Yesterday, I stumbled upon a list of someone’s opinion of the “top 10 accidental discoveries.” On the list were at least two drug products (take a guess before you research). Although I’m certain there are bound to be more accidental discoveries, I’m even more certain that most future discoveries will be deliberate, based on detailed knowledge of the systems under study.
For example, recent advances in therapeutic biologics have raised the need for a greater understanding of how the body fights infectious diseases at the most fundamental level. One of the most elusive parts of this understanding is the inner workings of ribosomes, those parts of the cell responsible for producing proteins. Scientists attribute the difference between human and bacterial ribosomes as the reason antibiotic drugs selectively attack the bacteria. Viruses such as hepatitis C and polio use the ribosomes of their human host cells to produce proteins beneficial to the virus.
“Inside the ribosome, antibiotics and viruses are using chemistry to either fight or promote disease,” said Jamie Cate, one of the study co-authors and a University of California, Berkeley, associate professor in chemistry and molecular and cell biology in a university press release.
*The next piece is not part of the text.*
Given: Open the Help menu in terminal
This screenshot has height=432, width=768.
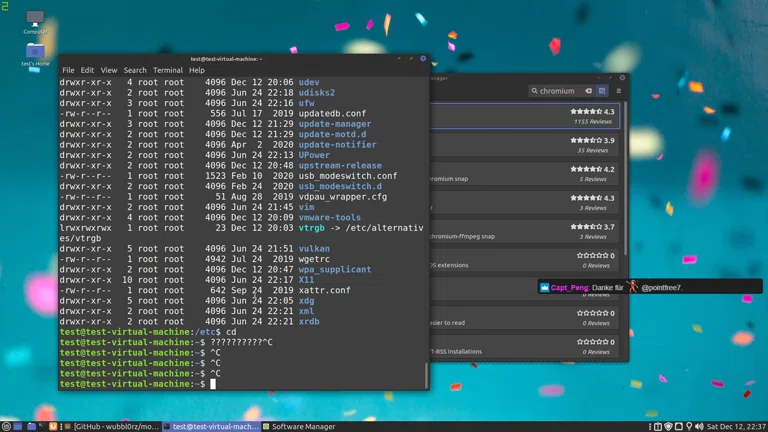Looking at the screenshot, I should click(x=197, y=70).
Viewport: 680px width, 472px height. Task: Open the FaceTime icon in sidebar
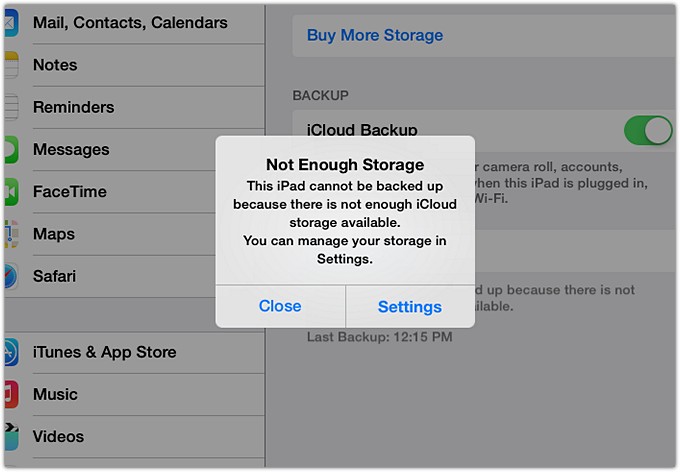click(x=10, y=192)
Cate, who conducted the work with research specialist Wen Zhang and graduate student Jack Dunkle, both co-lead authors of the study, in his lab at UC Berkeley, is then quoted in the University release as asking “But what sort of chemistry? The short answer is that we have a lot still to learn. Once we find out, that knowledge could lead to more effective antibiotics, or new treatments against devastating diseases like hepatitis C. We know what goes in and what comes out of ribosomes, but we’re only beginning to learn about what is going on in between.”
Cate and a team of researchers this week said they have used X ray crystallography to take a peek inside this “black box.” Their technique produced images of nanoscale movements of ribosomes as they interact with transfer RNA (tRNA) and messenger RNA (mRNA). Their research showed these interactions were much more complex, undergoing several steps in their spatial arrangement, than previously thought. Researchers say, however, until further advancements in imaging technologies, only snapshots of the movement are possible.